Helpfully, mmafighting.com has compiled lists of entrance songs for UFC events. I’ve done the Google search here. (If links are outdated, click on the “Cached” option.) The lists are good for a laugh. There is a lot of horrible moose rock and nu-metal. The usual clichés (“Eye of the Tiger,” “Welcome to the Jungle”) abound. In UFC 69, Kurt Pellegrino walked out to MC Hammer’s “Too Legit to Quit.” If I had been his opponent, I would have laughed my ass off. In UFC 89, Terry Etim walked out to Phil Collins’ “In the Air Tonight.” I don’t get it. Just thinking of that song drains my testosterone.

Behemoth – Demigod

A few fighters have decent entrance songs. Andrei Arlovski probably has the best one: Icepick’s “Onward to Victory.” It has everything one could want in an entrance song: snarling dogs, air raid sirens, and Jamey Jasta yelling the title a lot. Rich Franklin walks out to AC/DC’s “For Those About to Rock.” You can’t go wrong with AC/DC. In UFC 87, Dan Evensen walked out to Manowar’s “Gods of War.” That’s an appropriate use of Manowar. But if he truly wanted to scare his opponent (and probably 98% of the crowd as well) with a martial intro-ed metal song, he should have used Behemoth’s “Demigod.”

Judas Priest – Painkiller

My first choice for an entrance song would be Judas Priest’s “Painkiller.” My second choice would be Slayer’s “Raining Blood.” Both songs are instant testosterone surges for me.
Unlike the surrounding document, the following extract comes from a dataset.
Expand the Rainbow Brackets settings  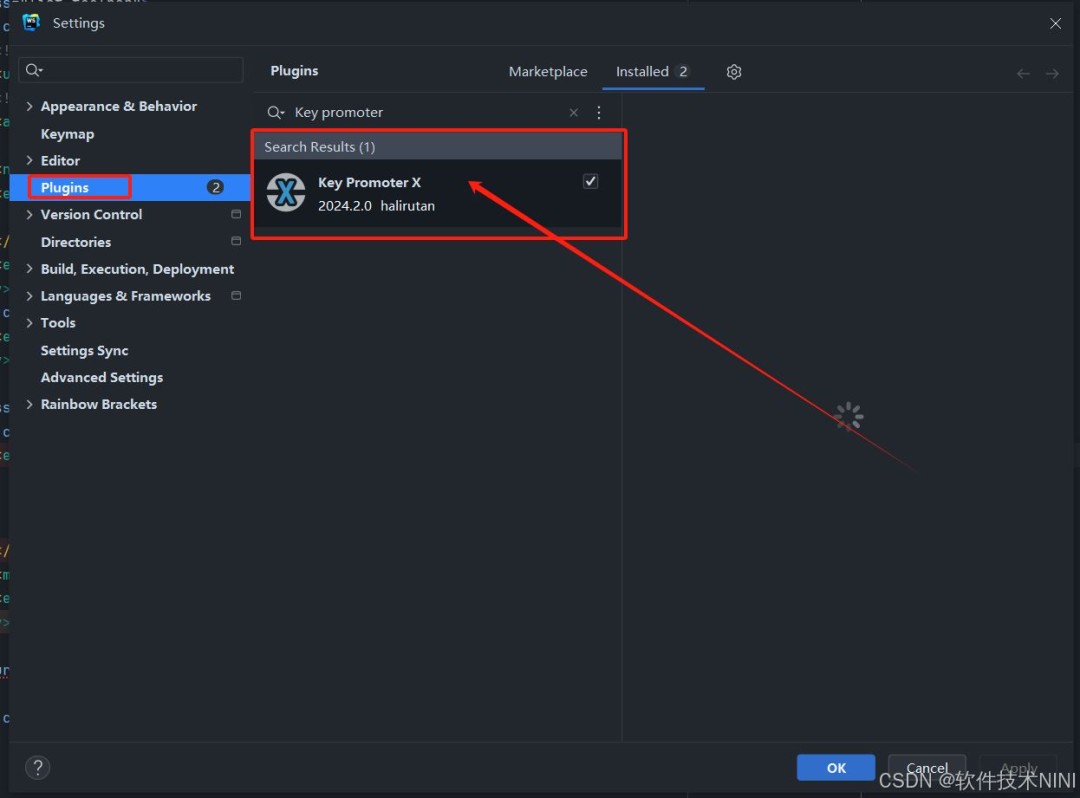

They make me want to lift heavy objects and crush my enemies and do extra-large loads of laundry. However, knowing me, I’d run the risk of headbanging and throwing goats/invisible oranges so hard that I’d never make it to the octagon. Sigh. Maybe there is a point to wussy entrance songs: to fill one with so much rage that one can’t help but go and whoop ass.